> **Exercise input**
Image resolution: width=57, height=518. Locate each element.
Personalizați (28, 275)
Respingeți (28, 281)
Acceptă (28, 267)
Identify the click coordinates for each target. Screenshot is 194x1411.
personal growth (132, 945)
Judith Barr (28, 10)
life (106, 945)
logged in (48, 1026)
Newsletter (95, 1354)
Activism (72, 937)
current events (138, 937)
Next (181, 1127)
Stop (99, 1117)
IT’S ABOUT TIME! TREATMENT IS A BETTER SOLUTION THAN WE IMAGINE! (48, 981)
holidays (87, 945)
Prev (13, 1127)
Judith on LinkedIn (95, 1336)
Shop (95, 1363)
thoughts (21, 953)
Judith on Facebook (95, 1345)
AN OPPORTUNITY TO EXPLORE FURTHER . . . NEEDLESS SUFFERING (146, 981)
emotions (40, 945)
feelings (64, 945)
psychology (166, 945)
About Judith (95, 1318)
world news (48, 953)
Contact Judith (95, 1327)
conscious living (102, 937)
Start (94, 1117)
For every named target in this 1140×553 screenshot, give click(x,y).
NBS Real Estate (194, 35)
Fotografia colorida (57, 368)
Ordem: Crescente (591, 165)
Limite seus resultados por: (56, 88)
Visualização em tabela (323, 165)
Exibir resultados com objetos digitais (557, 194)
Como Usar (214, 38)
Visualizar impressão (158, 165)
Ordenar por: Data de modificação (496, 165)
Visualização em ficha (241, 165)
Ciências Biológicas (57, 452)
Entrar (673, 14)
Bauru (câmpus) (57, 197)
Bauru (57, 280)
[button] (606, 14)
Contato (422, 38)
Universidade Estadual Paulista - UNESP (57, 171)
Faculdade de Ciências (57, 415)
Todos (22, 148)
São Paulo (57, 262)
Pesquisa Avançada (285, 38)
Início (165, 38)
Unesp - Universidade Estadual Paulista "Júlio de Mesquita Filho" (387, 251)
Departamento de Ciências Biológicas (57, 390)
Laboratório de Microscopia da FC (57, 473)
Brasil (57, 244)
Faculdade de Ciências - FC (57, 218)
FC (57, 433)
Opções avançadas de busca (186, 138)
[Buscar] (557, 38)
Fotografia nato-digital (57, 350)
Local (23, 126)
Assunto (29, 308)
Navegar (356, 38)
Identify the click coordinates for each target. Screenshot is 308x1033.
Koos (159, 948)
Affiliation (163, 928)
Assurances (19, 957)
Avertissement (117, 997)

> **Problem to solve**
Write out all the rows above as a JSON array of strings, one string per line, with blank lines omitted.

> **Answer in full**
[
  "Image resolution: width=57, height=518. Locate each element.",
  "Personalizați (28, 275)",
  "Respingeți (28, 281)",
  "Acceptă (28, 267)",
  "Identify the click coordinates for each target. Screenshot is 194x1411.",
  "personal growth (132, 945)",
  "Judith Barr (28, 10)",
  "life (106, 945)",
  "logged in (48, 1026)",
  "Newsletter (95, 1354)",
  "Activism (72, 937)",
  "current events (138, 937)",
  "Next (181, 1127)",
  "Stop (99, 1117)",
  "IT’S ABOUT TIME! TREATMENT IS A BETTER SOLUTION THAN WE IMAGINE! (48, 981)",
  "holidays (87, 945)",
  "Prev (13, 1127)",
  "Judith on LinkedIn (95, 1336)",
  "Shop (95, 1363)",
  "thoughts (21, 953)",
  "Judith on Facebook (95, 1345)",
  "AN OPPORTUNITY TO EXPLORE FURTHER . . . NEEDLESS SUFFERING (146, 981)",
  "emotions (40, 945)",
  "feelings (64, 945)",
  "psychology (166, 945)",
  "About Judith (95, 1318)",
  "world news (48, 953)",
  "Contact Judith (95, 1327)",
  "conscious living (102, 937)",
  "Start (94, 1117)",
  "For every named target in this 1140×553 screenshot, give click(x,y).",
  "NBS Real Estate (194, 35)",
  "Fotografia colorida (57, 368)",
  "Ordem: Crescente (591, 165)",
  "Limite seus resultados por: (56, 88)",
  "Visualização em tabela (323, 165)",
  "Exibir resultados com objetos digitais (557, 194)",
  "Como Usar (214, 38)",
  "Visualizar impressão (158, 165)",
  "Ordenar por: Data de modificação (496, 165)",
  "Visualização em ficha (241, 165)",
  "Ciências Biológicas (57, 452)",
  "Entrar (673, 14)",
  "Bauru (câmpus) (57, 197)",
  "Bauru (57, 280)",
  "[button] (606, 14)",
  "Contato (422, 38)",
  "Universidade Estadual Paulista - UNESP (57, 171)",
  "Faculdade de Ciências (57, 415)",
  "Todos (22, 148)",
  "São Paulo (57, 262)",
  "Pesquisa Avançada (285, 38)",
  "Início (165, 38)",
  "Unesp - Universidade Estadual Paulista \"Júlio de Mesquita Filho\" (387, 251)",
  "Departamento de Ciências Biológicas (57, 390)",
  "Laboratório de Microscopia da FC (57, 473)",
  "Brasil (57, 244)",
  "Faculdade de Ciências - FC (57, 218)",
  "FC (57, 433)",
  "Opções avançadas de busca (186, 138)",
  "[Buscar] (557, 38)",
  "Fotografia nato-digital (57, 350)",
  "Local (23, 126)",
  "Assunto (29, 308)",
  "Navegar (356, 38)",
  "Identify the click coordinates for each target. Screenshot is 308x1033.",
  "Koos (159, 948)",
  "Affiliation (163, 928)",
  "Assurances (19, 957)",
  "Avertissement (117, 997)"
]